スキル評価とは、従業員が業務を遂行する上で必要とする知識や能力、経験の有無、達成度を評価し、これらを分かりやすく可視化することです。評価者による格差の軽減、被評価者の納得感の向上などに焦点が当てられます。

なぜ今スキル評価が重要か

従来の日本企業では、従業員の能力評価は「組織の一員として有能であるか」という視点から行われていました。これはいわゆる「メンバーシップ型」の組織運営であり、企業内での勤務年数や経験に応じて従業員の職能を評価するものです。

一方、昨今はジョブディスクリプションなどによって職務内容を規定し、これを雇用や人材管理に反映させる企業が増えています。ここでの能力評価の視点は「仕事を充当できるかどうか」です。組織運営は「ジョブ型」に移行し、人事評価においてはスキルの査定が重要となります。

さらに近年では、この「ジョブありき」のビジネスモデルさえも変化してきました。仕事を人に割り当てるのではなく、一人一人のスキルを細分化し、これらを生かして職務管理を行う「スキルベース型」の組織が展開しつつあります。

このように組織が個人のスキルを軸に変化していく中、スキル評価の方法を見直すことは多くの企業にとって急務となっています。

スキル評価の課題

「組織の一員」としての能力を重視してきた従来企業がスキル評価に取り組む場合、さまざまな課題に直面します。従来の評価のあり方が属人的で基準が曖昧であることが多いからです。漠然とした「人となり」から明確な「スキル」へと、評価の認識を大きく変える必要があります。

またIT技術の発展によるスキルの専門性、多様なニーズを充足するためのスキルの広範性など、スキルが多様化することは評価基準の設定をより難しくします。業務の変化スピードが増せば、こうした基準の更新も頻繁に行わなければなりません。

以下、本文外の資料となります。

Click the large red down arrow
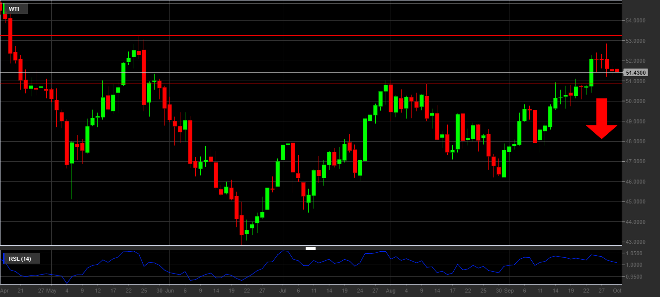click(601, 118)
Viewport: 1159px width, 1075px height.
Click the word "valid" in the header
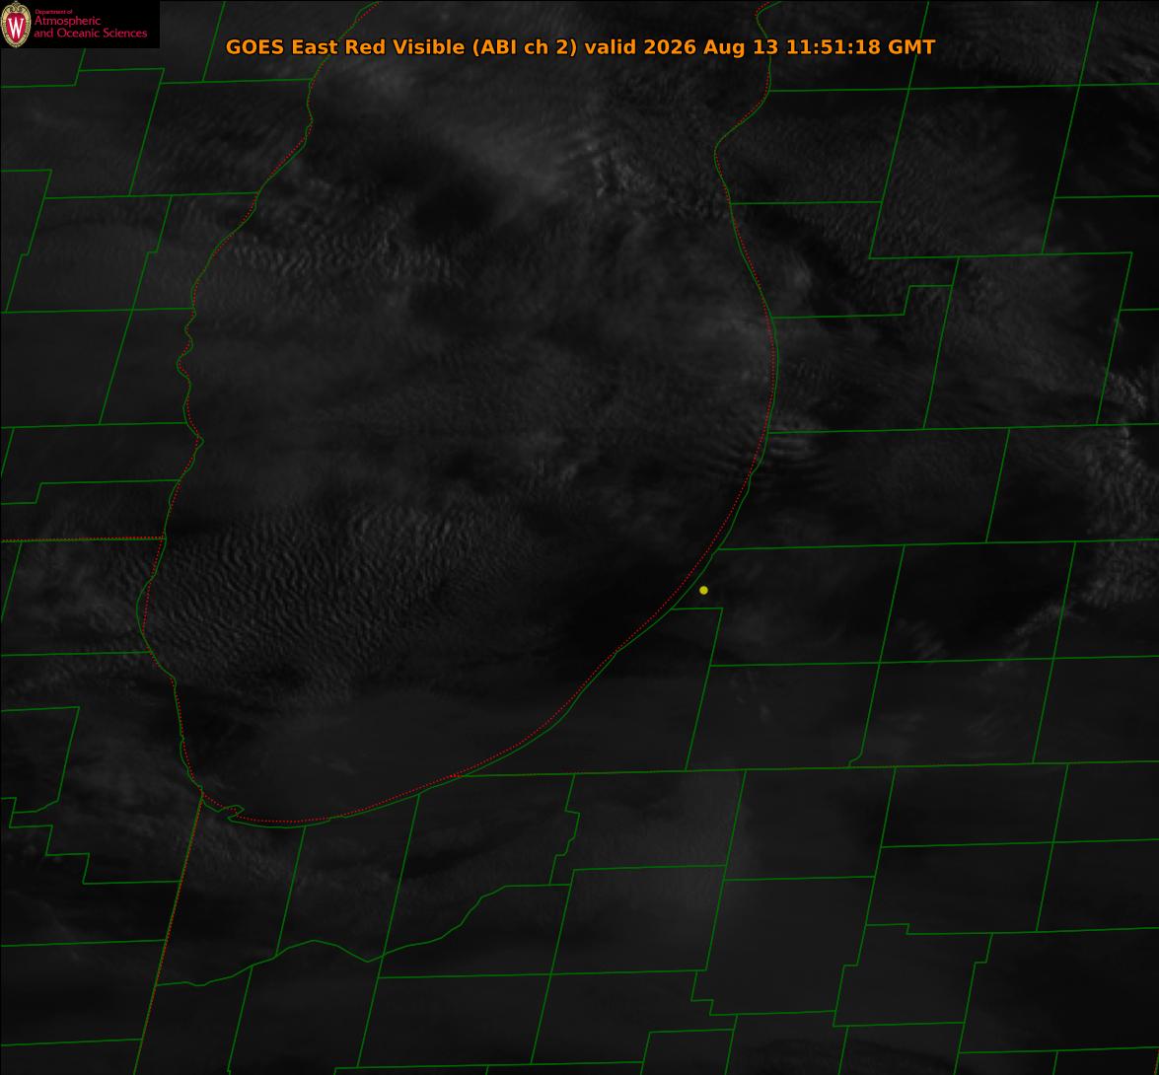pos(611,46)
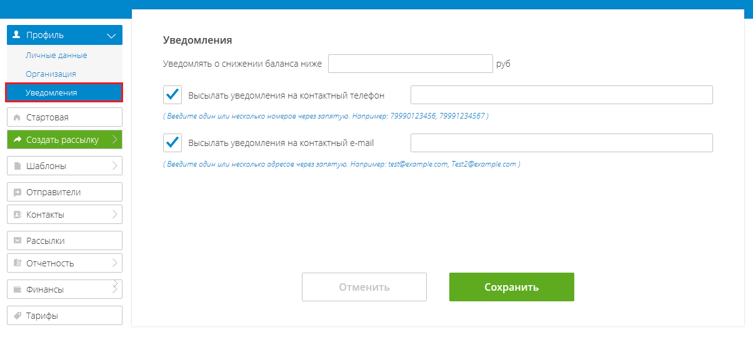Click the envelope icon beside Рассылки

pos(17,241)
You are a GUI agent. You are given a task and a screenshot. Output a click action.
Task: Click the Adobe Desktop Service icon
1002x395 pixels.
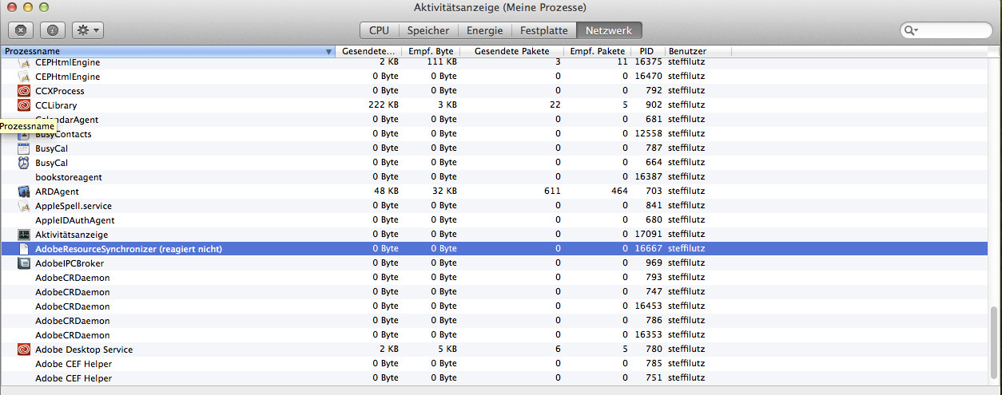coord(23,350)
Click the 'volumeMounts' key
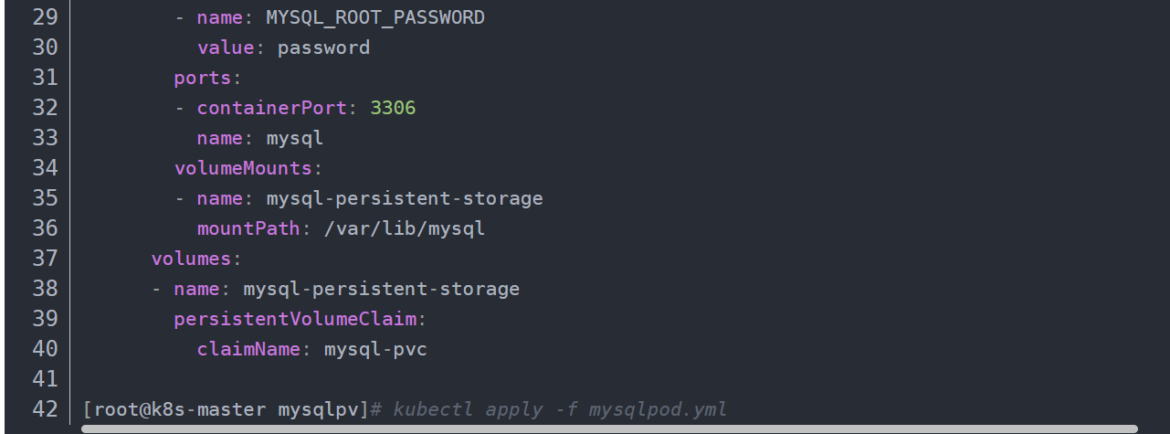The image size is (1170, 434). [243, 168]
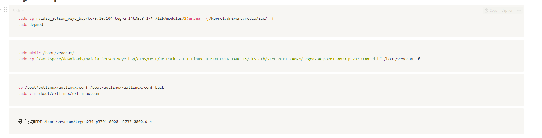Click the '/kernel/drivers/media/i2c/' path

click(238, 19)
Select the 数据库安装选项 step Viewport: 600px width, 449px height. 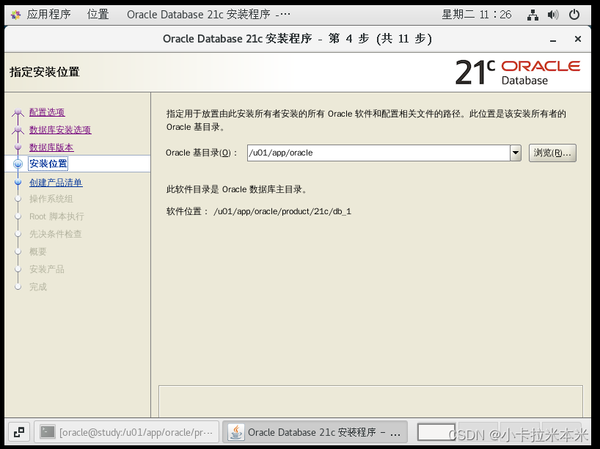pyautogui.click(x=60, y=129)
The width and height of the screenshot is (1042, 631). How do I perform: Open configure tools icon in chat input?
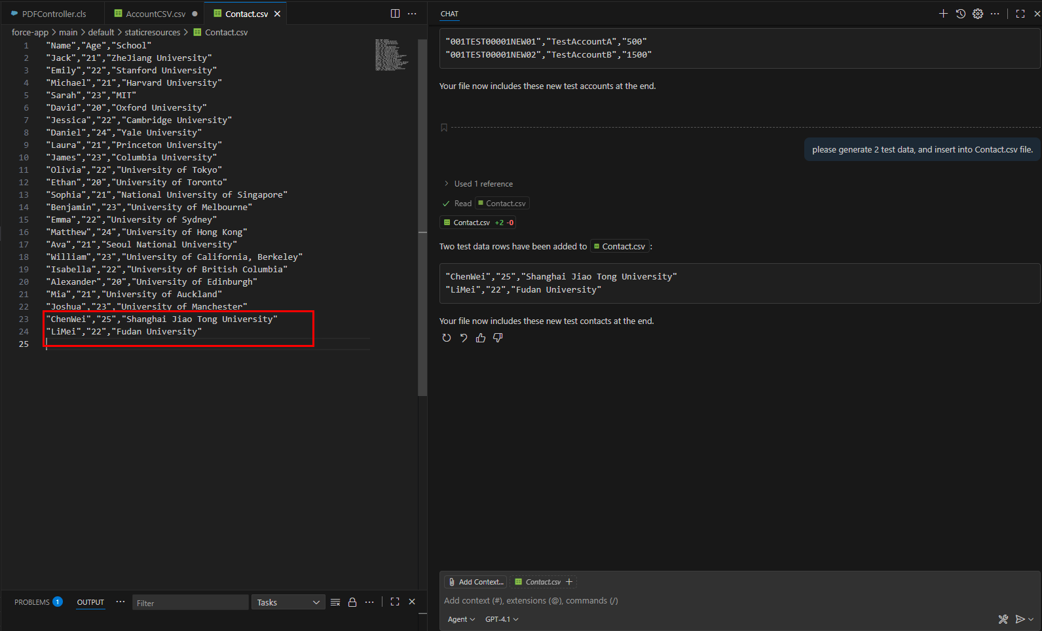pyautogui.click(x=1003, y=619)
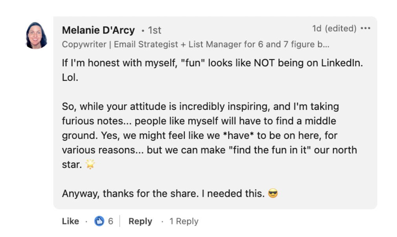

このようにスキル評価の基準が複雑化すると、これらを理解して適切に実践するために評価者が費やす時間やコストも増大します。特に人事評価において評価者の感覚や経験年数が占める割合が大きい企業では、評価者の意識転換のハードルも上がります。

企業が新たにスキル評価に取り組もうとする場合、まずは自社のこうした現状を把握した上で、必要な準備期間を設けることが大切です。

関連 ▶ 【事例あり】人事評価制度とは?評価基準や方法、導入ステップを解説(弊社ブログサイトへ移動します)

適切なスキル評価がもたらすメリット

課題は少なくないものの、適切なスキル評価は従業員と企業の双方に大きなメリットをもたらします。

経済産業省が公表した「令和5年度ものづくり基盤技術の振興施策」(2024年版ものづくり白書)によれば、従業員の育成・能力開発の環境整備において特に効果が実感されているのは、「能力評価制度の導入」「目標管理を通じた能力の棚卸し」「個人ごとの育成計画の作成」であることが分かりました[1]

こうした結果からも、評価制度やスキル定義の見直し、それに伴う人材育成計画の策定には一定の効果があることが示されます。では、具体的にスキル評価にはどのような効果が期待できるのでしょうか。

従業員の納得感が生む効果

評価者による格差が生じない適切なスキル評価は、従業員が働く上でのモチベーションに大きく影響します。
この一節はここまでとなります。